The Atlanta actor is the main reason to carry on watching this predictable, shootout-packed crime drama. Anyone who’s watched true-crime shows would be a better gangster than these knuckleheads

It takes approximately 3,600 hours of on-the-job training to qualify as a police detective in the UK – or about 1,000 hours of true-crime content. Once you’re up to date on 24 Hours in Police Custody, can accurately guess the killer within the opening strains of the Dateline theme tune (pro tip: it’s the husband), and have developed a strong working theory on the Jill Dando assassination, you should be automatically granted powers of arrest, shouldn’t you?

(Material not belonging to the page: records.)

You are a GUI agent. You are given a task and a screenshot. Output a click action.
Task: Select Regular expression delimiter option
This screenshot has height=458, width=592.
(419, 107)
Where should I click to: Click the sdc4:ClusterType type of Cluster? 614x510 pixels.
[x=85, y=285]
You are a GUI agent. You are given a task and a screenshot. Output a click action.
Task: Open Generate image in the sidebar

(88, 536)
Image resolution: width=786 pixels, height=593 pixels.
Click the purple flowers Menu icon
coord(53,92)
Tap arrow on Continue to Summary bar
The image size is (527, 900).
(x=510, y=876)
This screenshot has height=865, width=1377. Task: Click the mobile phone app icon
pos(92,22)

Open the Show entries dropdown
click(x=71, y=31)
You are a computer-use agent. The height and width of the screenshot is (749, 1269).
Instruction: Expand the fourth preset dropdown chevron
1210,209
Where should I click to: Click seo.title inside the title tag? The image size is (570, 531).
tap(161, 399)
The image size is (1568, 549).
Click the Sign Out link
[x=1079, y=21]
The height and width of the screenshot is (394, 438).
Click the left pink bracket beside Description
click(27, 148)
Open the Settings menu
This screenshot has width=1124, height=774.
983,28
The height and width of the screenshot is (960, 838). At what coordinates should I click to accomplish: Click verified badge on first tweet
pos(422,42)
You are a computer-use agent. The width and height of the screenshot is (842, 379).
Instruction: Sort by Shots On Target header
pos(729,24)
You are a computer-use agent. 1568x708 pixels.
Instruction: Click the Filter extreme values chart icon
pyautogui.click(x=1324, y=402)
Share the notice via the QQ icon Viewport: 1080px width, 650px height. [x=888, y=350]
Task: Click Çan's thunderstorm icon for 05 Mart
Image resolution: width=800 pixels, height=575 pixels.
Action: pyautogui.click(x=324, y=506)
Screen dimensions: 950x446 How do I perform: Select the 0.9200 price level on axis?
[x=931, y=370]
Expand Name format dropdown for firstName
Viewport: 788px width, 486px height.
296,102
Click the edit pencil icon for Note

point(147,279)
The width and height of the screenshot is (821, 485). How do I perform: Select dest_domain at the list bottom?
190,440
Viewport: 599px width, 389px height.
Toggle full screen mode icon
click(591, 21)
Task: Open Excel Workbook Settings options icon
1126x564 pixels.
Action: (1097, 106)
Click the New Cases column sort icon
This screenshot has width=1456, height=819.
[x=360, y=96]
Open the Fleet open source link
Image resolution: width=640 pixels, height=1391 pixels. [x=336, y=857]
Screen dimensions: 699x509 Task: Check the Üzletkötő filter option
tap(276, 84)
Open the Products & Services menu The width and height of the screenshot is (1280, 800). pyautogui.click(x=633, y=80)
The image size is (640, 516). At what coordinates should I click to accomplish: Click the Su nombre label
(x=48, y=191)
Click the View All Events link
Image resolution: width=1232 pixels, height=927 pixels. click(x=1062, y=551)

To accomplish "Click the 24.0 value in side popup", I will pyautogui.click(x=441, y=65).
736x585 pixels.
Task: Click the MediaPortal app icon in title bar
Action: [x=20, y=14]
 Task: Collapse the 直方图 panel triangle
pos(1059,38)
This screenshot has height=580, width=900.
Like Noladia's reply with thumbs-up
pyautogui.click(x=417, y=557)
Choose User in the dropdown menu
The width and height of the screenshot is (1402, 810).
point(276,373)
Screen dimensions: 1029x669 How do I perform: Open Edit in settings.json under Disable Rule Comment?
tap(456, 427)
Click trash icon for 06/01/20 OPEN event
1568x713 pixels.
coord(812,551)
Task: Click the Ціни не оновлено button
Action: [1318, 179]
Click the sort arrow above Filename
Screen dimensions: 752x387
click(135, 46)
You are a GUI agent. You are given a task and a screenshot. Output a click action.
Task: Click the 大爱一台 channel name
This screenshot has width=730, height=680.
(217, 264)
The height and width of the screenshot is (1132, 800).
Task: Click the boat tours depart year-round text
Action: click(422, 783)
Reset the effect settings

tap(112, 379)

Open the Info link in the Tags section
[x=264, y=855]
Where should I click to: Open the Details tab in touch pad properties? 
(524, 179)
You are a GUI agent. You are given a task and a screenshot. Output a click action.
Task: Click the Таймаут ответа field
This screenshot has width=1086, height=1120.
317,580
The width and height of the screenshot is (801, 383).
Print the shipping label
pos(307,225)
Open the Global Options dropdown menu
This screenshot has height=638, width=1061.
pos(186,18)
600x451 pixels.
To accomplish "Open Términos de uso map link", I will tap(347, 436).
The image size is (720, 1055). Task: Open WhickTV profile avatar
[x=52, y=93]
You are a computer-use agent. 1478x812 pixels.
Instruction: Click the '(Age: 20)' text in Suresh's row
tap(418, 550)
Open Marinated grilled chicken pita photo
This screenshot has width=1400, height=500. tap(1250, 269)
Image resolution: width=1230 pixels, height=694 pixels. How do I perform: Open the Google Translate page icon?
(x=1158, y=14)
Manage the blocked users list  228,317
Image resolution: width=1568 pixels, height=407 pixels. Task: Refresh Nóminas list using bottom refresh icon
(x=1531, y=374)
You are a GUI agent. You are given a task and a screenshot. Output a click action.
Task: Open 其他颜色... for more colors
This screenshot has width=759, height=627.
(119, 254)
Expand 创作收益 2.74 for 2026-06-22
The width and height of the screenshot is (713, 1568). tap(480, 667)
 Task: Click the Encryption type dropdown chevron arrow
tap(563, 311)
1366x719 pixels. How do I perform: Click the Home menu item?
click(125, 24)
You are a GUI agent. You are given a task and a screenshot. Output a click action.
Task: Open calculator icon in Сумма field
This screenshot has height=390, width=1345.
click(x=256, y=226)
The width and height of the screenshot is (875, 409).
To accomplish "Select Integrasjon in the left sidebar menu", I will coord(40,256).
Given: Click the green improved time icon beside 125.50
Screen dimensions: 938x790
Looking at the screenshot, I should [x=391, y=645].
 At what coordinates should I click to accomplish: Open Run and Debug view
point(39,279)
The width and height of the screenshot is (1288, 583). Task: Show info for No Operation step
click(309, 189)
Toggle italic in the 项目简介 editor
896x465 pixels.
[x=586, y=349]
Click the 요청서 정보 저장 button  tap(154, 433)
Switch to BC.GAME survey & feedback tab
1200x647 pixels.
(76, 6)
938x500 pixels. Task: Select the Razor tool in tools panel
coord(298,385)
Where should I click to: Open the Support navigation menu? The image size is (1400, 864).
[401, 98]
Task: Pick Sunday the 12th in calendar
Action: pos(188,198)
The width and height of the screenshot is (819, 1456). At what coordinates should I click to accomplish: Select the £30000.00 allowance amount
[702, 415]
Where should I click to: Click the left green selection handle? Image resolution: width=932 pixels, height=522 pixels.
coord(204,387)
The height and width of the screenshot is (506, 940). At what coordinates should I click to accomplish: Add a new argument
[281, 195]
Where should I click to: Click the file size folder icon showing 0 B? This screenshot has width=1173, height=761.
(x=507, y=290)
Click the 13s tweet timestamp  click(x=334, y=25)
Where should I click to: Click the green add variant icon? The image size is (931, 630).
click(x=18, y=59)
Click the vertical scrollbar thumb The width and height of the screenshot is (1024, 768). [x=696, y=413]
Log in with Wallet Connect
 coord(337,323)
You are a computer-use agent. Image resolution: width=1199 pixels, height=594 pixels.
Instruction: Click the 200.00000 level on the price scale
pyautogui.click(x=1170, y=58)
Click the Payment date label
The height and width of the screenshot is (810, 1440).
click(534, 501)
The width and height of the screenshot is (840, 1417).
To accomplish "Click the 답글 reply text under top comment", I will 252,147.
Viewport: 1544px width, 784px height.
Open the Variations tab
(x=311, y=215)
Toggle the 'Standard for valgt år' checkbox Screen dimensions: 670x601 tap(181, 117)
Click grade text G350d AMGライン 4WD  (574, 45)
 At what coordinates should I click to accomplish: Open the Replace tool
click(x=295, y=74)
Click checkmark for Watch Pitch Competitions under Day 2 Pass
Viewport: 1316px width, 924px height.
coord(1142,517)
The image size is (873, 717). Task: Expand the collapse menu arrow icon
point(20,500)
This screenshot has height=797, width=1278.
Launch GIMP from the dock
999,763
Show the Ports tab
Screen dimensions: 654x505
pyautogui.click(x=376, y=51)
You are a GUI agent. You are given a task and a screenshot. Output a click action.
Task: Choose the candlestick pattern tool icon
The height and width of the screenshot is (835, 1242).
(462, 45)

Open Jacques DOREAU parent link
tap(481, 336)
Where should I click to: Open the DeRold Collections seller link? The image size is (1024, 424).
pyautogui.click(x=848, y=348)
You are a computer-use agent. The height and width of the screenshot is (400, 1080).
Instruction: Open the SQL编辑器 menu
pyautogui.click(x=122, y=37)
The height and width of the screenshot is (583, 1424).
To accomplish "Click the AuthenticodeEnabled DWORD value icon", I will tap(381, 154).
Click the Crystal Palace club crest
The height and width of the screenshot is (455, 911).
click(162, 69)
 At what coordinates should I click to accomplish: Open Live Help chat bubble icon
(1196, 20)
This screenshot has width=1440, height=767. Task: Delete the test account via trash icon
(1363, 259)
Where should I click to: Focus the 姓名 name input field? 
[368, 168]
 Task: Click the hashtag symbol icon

Similarly, while watching Dope Thief, the Apple TV+ miniseries (streaming from 14 March) about a pair of small-time stick-up guys, played by Brian Tyree Henry and Wagner Moura, any ordinary viewer will feel they’d climb the cartel’s promotion track faster than these knuckleheads. I know I would. You don’t watch all five seasons of The Wire and Breaking Bad, plus six of Better Call Saul, without picking up a thing or two about evading police detection and the importance of a clear managerial structure among meth-heads. Meanwhile, these dumb-dumbs are stumbling on to the eastern seaboard’s main drug-trafficking corridor, without so much as pressing play on Narcos season one. Which is especially weird, because Moura also starred in that one.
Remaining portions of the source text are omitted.